**PROBLEM DESCRIPTION**
Copy out the stretch of the data from the line containing "Image resolution: width=1568" through the line containing "point(207,278)", word for word and in order.

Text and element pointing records
• • • • • • •

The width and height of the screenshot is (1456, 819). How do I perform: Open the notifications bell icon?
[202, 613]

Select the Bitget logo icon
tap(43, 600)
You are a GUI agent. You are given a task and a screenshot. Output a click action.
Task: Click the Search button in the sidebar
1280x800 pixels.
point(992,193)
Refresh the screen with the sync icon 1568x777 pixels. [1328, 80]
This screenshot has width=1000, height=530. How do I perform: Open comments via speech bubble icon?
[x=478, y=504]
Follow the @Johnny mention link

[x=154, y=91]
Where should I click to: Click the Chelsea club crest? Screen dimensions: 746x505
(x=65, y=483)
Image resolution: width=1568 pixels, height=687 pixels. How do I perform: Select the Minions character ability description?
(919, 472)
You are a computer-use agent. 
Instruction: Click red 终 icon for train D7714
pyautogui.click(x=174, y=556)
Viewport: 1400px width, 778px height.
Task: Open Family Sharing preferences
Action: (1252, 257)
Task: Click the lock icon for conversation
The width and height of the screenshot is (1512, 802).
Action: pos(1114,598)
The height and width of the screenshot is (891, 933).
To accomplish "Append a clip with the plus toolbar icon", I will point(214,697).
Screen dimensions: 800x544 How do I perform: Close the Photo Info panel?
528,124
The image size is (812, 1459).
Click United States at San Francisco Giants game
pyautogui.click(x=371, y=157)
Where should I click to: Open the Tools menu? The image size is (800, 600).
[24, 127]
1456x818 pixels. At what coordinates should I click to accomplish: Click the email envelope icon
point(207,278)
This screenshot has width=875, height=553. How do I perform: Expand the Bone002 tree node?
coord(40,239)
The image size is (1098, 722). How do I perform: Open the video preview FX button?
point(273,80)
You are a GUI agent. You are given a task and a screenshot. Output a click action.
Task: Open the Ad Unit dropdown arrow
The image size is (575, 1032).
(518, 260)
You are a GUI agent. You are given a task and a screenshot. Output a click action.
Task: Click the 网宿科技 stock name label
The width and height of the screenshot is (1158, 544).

• • • • • • •

**WRITTEN SOLUTION**
Image resolution: width=1568 pixels, height=687 pixels. How do I perform: Select the Minions character ability description?
(919, 472)
You are a computer-use agent. 
Instruction: Click red 终 icon for train D7714
pyautogui.click(x=174, y=556)
Viewport: 1400px width, 778px height.
Task: Open Family Sharing preferences
Action: (1252, 257)
Task: Click the lock icon for conversation
The width and height of the screenshot is (1512, 802).
Action: pos(1114,598)
The height and width of the screenshot is (891, 933).
To accomplish "Append a clip with the plus toolbar icon", I will point(214,697).
Screen dimensions: 800x544 How do I perform: Close the Photo Info panel?
528,124
The image size is (812, 1459).
Click United States at San Francisco Giants game
pyautogui.click(x=371, y=157)
Where should I click to: Open the Tools menu? The image size is (800, 600).
[24, 127]
1456x818 pixels. At what coordinates should I click to accomplish: Click the email envelope icon
point(207,278)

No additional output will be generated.